## Assignment
The entries below contain a stretch that opens with the line containing "Νοε 2019 (561, 2115)" and closes with the line containing "[Μοιραστείτε το στο Facebook] (431, 348)"; set down that stretch exactly, both ends included, and nothing else.
Materials provided section start
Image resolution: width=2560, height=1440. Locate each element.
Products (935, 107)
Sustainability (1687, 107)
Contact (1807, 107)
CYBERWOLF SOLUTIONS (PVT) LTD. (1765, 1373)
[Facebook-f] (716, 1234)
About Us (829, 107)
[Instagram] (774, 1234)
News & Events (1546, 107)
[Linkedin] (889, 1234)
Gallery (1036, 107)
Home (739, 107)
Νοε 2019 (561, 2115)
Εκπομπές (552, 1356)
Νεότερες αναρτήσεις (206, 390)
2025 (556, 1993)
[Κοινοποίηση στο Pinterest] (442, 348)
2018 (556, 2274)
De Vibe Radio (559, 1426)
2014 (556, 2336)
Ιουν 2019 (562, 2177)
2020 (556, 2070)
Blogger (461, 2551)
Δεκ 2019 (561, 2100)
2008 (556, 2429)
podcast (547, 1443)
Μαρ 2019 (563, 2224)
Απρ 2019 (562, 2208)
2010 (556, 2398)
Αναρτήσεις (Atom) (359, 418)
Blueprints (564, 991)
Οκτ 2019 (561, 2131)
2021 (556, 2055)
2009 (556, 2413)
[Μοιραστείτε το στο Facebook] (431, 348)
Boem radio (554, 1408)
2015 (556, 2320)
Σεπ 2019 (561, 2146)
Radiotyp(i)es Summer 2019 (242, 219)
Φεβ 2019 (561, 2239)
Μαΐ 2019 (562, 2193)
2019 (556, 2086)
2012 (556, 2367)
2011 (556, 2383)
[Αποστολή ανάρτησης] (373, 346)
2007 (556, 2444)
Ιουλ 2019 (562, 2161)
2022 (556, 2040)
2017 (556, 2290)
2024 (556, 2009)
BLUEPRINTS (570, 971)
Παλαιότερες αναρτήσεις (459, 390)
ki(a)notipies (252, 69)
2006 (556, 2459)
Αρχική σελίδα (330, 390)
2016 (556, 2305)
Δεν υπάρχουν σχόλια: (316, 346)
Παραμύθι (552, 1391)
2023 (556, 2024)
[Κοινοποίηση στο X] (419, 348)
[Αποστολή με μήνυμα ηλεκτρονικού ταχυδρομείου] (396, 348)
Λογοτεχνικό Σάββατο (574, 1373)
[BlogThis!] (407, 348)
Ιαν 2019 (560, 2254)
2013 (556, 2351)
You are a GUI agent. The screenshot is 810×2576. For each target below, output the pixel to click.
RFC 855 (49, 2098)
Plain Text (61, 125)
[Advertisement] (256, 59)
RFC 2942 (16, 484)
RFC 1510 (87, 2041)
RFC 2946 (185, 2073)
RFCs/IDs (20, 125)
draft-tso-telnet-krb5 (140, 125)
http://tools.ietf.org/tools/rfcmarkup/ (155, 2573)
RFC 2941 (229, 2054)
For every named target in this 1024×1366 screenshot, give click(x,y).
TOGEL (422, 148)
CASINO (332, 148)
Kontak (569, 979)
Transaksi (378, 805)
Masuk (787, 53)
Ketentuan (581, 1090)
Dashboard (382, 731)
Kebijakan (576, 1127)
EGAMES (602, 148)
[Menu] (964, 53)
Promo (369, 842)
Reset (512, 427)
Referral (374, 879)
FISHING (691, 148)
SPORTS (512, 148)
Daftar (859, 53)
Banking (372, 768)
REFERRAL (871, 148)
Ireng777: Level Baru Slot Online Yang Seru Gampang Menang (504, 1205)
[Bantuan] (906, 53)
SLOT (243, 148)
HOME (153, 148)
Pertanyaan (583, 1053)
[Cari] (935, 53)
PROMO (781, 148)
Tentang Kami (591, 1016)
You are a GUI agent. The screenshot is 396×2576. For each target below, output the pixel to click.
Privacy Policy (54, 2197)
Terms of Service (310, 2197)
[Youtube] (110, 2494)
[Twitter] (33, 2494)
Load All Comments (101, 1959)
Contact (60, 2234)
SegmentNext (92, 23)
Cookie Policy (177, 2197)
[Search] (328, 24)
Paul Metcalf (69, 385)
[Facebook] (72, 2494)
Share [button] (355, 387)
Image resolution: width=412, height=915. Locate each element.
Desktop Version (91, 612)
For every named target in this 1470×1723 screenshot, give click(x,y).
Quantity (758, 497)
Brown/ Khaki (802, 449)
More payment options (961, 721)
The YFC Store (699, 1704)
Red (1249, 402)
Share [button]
Materials provided section end
## Your response
Νοε 2019 (561, 2115)
Εκπομπές (552, 1356)
Νεότερες αναρτήσεις (206, 390)
2025 (556, 1993)
[Κοινοποίηση στο Pinterest] (442, 348)
2018 (556, 2274)
De Vibe Radio (559, 1426)
2014 (556, 2336)
Ιουν 2019 (562, 2177)
2020 (556, 2070)
Blogger (461, 2551)
Δεκ 2019 (561, 2100)
2008 (556, 2429)
podcast (547, 1443)
Μαρ 2019 (563, 2224)
Απρ 2019 (562, 2208)
2010 (556, 2398)
Αναρτήσεις (Atom) (359, 418)
Blueprints (564, 991)
Οκτ 2019 (561, 2131)
2021 (556, 2055)
2009 (556, 2413)
[Μοιραστείτε το στο Facebook] (431, 348)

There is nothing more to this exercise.